• Try it:
What you give back must match the records below exactly.

Input records Start Marker

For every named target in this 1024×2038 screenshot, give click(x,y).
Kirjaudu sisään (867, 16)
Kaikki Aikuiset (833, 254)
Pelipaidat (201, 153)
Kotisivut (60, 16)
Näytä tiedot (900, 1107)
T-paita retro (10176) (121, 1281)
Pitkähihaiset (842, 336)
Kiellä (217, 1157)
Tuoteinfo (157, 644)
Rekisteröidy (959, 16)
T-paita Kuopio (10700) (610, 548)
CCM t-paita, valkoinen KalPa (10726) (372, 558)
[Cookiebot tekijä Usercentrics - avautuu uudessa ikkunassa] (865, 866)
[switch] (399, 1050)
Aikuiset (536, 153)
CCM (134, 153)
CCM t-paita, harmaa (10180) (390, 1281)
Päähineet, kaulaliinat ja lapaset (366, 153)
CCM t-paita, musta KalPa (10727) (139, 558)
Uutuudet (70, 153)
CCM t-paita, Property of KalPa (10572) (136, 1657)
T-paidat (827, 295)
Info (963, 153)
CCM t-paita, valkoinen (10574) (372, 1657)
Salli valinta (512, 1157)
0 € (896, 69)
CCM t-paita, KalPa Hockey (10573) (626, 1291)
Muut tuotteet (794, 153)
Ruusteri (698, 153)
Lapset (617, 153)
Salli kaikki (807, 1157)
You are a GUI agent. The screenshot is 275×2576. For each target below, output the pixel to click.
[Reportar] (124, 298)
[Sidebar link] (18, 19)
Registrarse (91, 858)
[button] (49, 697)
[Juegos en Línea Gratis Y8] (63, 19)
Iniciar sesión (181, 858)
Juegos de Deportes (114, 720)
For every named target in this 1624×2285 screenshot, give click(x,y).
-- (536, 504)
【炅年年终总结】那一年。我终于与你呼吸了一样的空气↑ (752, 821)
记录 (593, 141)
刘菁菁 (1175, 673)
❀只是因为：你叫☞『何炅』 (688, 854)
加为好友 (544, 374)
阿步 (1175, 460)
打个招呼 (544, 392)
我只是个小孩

Input records End Marker

• Answer for the task:
For every named target in this 1024×2038 screenshot, give click(x,y).
Kirjaudu sisään (867, 16)
Kaikki Aikuiset (833, 254)
Pelipaidat (201, 153)
Kotisivut (60, 16)
Näytä tiedot (900, 1107)
T-paita retro (10176) (121, 1281)
Pitkähihaiset (842, 336)
Kiellä (217, 1157)
Tuoteinfo (157, 644)
Rekisteröidy (959, 16)
T-paita Kuopio (10700) (610, 548)
CCM t-paita, valkoinen KalPa (10726) (372, 558)
[Cookiebot tekijä Usercentrics - avautuu uudessa ikkunassa] (865, 866)
[switch] (399, 1050)
Aikuiset (536, 153)
CCM (134, 153)
CCM t-paita, harmaa (10180) (390, 1281)
Päähineet, kaulaliinat ja lapaset (366, 153)
CCM t-paita, musta KalPa (10727) (139, 558)
Uutuudet (70, 153)
CCM t-paita, Property of KalPa (10572) (136, 1657)
T-paidat (827, 295)
Info (963, 153)
CCM t-paita, valkoinen (10574) (372, 1657)
Salli valinta (512, 1157)
0 € (896, 69)
CCM t-paita, KalPa Hockey (10573) (626, 1291)
Muut tuotteet (794, 153)
Ruusteri (698, 153)
Lapset (617, 153)
Salli kaikki (807, 1157)
You are a GUI agent. The screenshot is 275×2576. For each target below, output the pixel to click.
[Reportar] (124, 298)
[Sidebar link] (18, 19)
Registrarse (91, 858)
[button] (49, 697)
[Juegos en Línea Gratis Y8] (63, 19)
Iniciar sesión (181, 858)
Juegos de Deportes (114, 720)
For every named target in this 1624×2285 screenshot, give click(x,y).
-- (536, 504)
【炅年年终总结】那一年。我终于与你呼吸了一样的空气↑ (752, 821)
记录 (593, 141)
刘菁菁 (1175, 673)
❀只是因为：你叫☞『何炅』 (688, 854)
加为好友 (544, 374)
阿步 (1175, 460)
打个招呼 (544, 392)
我只是个小孩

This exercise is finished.